**Excerpted data:**
►

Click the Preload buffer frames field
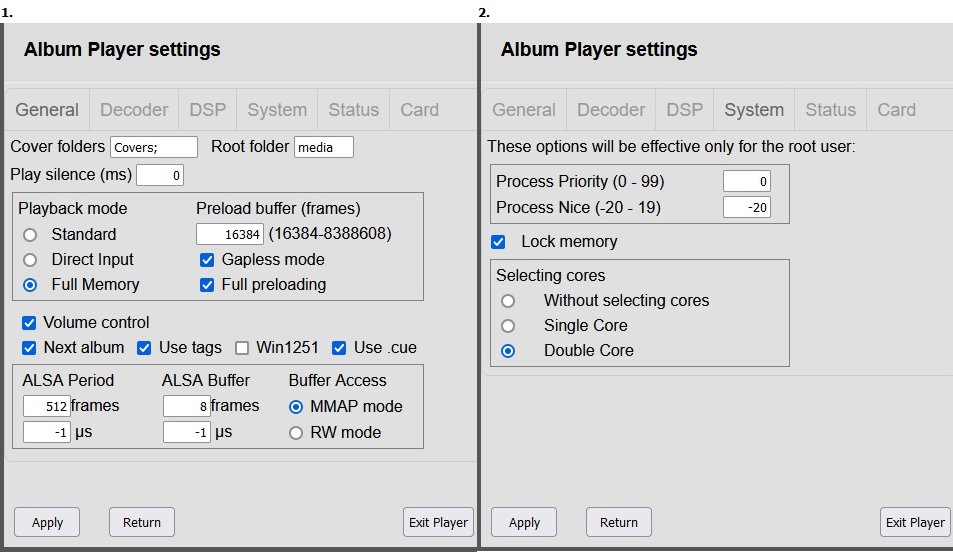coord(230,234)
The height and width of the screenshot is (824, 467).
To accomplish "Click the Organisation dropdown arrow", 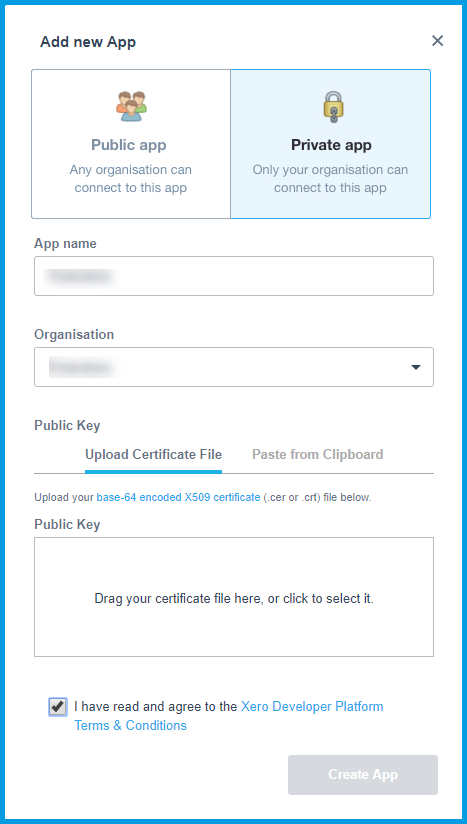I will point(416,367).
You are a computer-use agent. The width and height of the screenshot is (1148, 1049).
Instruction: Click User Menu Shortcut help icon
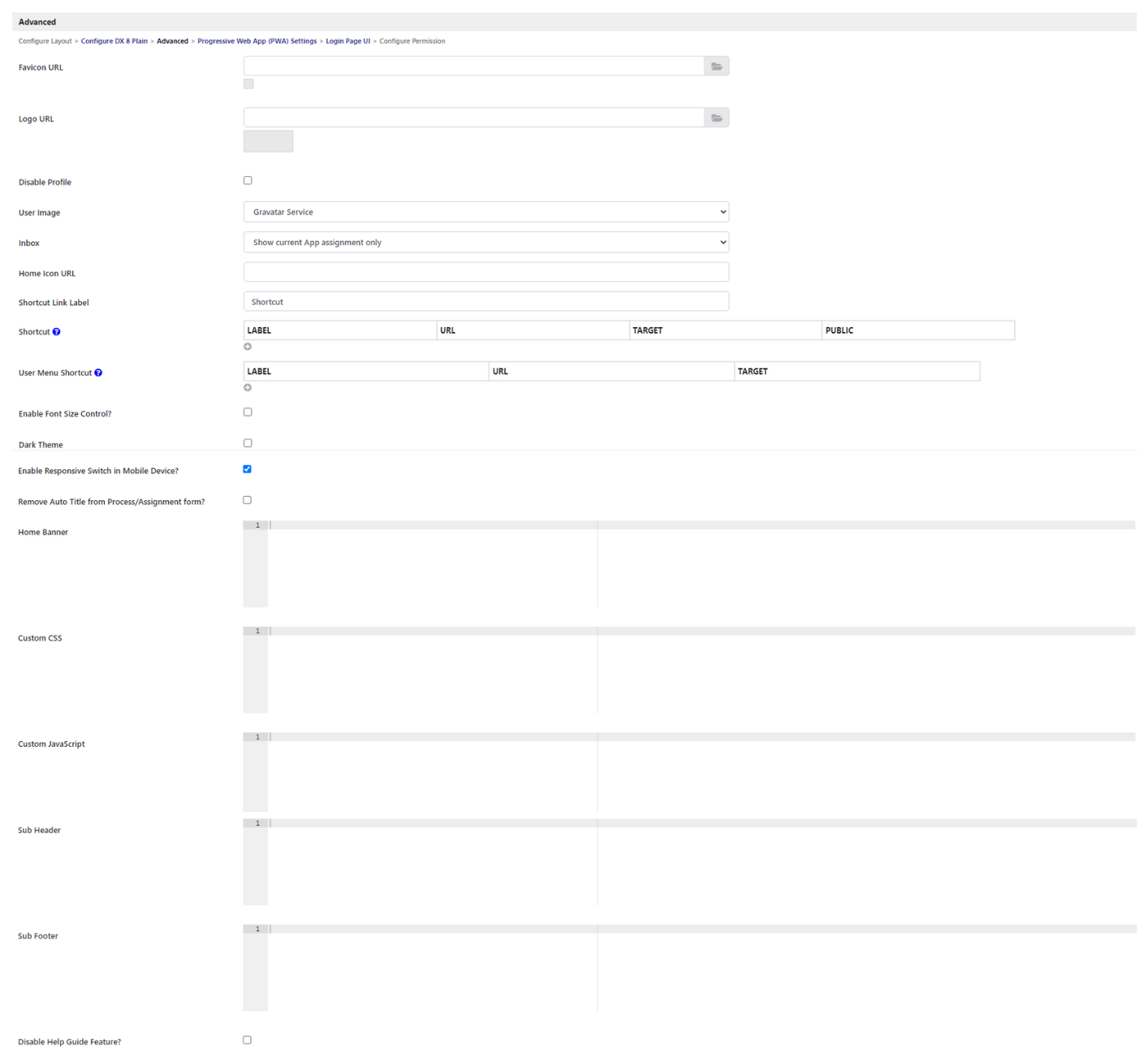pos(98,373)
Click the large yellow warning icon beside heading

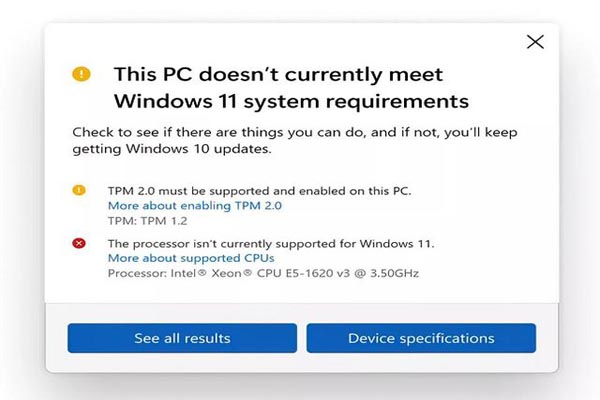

◄
►

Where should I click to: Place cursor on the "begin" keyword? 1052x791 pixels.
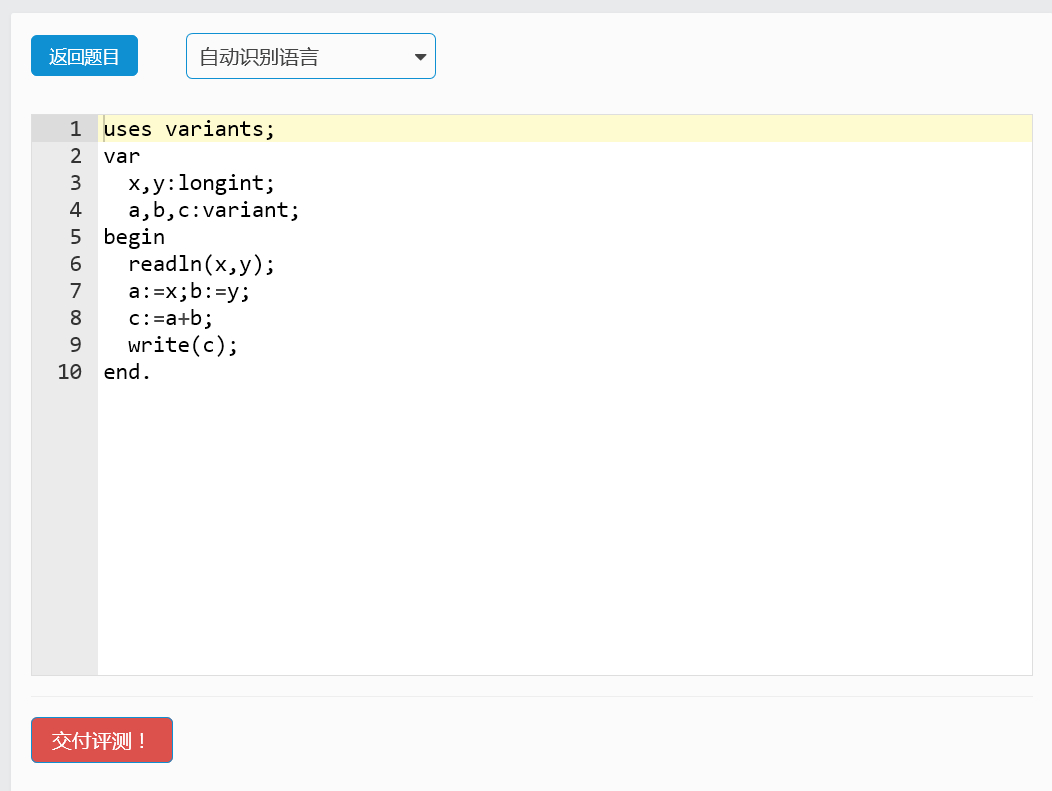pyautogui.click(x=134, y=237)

◄

**Problem details:** Only the lines above from the one containing "You are a computer-use" through the one containing "Click the large" should be returned, verbatim and inclusive, with pictures excluded.

**Written solution:**
You are a computer-use agent. The width and height of the screenshot is (1148, 1049).
Instruction: Click User Menu Shortcut help icon
pos(98,373)
Click the large yellow warning icon beside heading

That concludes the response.